I'm going to be building an FDM printer. Going to be using an Adafruit Grand Central M4 Express (SAMD51 @ 120mhz) as the controller, and paired up with a RADDS v1.6 board, and 3x stepper expansion. Working on setting up Marlin for this, as the Grand Central isn't 100% pin-for-pin identical to the Arduino Due, and the current Marlin source code assumes use of the Grand Central with RAMPS which isn't identical to RADDS. Drivers will be TMC2226 in standalone mode, as I doubt I'll ever need spread-cycle.

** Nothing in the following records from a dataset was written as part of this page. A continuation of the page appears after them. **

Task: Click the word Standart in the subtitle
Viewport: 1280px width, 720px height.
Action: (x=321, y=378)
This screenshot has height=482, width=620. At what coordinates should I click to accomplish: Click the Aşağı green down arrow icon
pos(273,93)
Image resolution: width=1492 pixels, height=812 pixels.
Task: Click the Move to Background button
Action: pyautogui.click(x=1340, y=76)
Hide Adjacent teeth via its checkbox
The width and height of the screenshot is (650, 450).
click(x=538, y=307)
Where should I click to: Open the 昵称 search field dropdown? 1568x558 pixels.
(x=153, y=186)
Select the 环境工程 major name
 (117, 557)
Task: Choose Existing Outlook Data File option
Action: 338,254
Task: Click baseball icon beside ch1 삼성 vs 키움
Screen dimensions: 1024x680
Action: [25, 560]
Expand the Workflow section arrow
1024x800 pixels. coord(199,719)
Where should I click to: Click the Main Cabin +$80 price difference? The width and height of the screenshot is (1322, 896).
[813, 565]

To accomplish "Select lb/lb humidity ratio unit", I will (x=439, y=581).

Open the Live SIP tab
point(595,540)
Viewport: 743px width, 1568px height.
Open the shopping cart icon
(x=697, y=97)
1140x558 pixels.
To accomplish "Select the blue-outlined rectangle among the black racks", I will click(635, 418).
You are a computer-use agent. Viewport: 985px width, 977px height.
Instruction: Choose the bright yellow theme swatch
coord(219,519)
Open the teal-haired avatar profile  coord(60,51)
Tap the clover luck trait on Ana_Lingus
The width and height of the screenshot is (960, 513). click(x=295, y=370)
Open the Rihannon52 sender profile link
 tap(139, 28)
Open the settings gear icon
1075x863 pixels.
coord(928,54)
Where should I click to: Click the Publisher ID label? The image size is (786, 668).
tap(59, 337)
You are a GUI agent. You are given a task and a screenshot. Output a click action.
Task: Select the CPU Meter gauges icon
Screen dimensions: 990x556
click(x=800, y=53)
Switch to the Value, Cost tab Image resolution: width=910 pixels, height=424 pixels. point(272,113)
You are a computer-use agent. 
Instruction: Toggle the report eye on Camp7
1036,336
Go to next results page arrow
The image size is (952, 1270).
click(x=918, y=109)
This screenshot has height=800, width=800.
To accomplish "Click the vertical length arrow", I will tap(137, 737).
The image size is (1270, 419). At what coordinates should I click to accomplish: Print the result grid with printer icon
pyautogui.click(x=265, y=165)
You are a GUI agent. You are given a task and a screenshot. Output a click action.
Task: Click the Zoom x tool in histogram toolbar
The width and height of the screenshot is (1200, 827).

My question is what board to choose for running octoprint. I don't plan on using a webcam, so it doesn't need to be stellar in terms of processing power.

Things I've considered:

>Beaglebone Black
Expensive for what it is, classic, tons of documentation, comes with Debian, guide for installing gentoo

>Mangopi MQ Pro
RISC-V, cheap (and cheap for what it is), extremely power efficient, potentially not powerful enough to do anything but run the octoprint server, good gentoo installation guide

>La\Le Frite\Potato\SweetPotato
Probably the easiest option, but kinda the most boring. It would work, but there would be little to no tinkering.

What SBC in the <$75 price range would you all go with?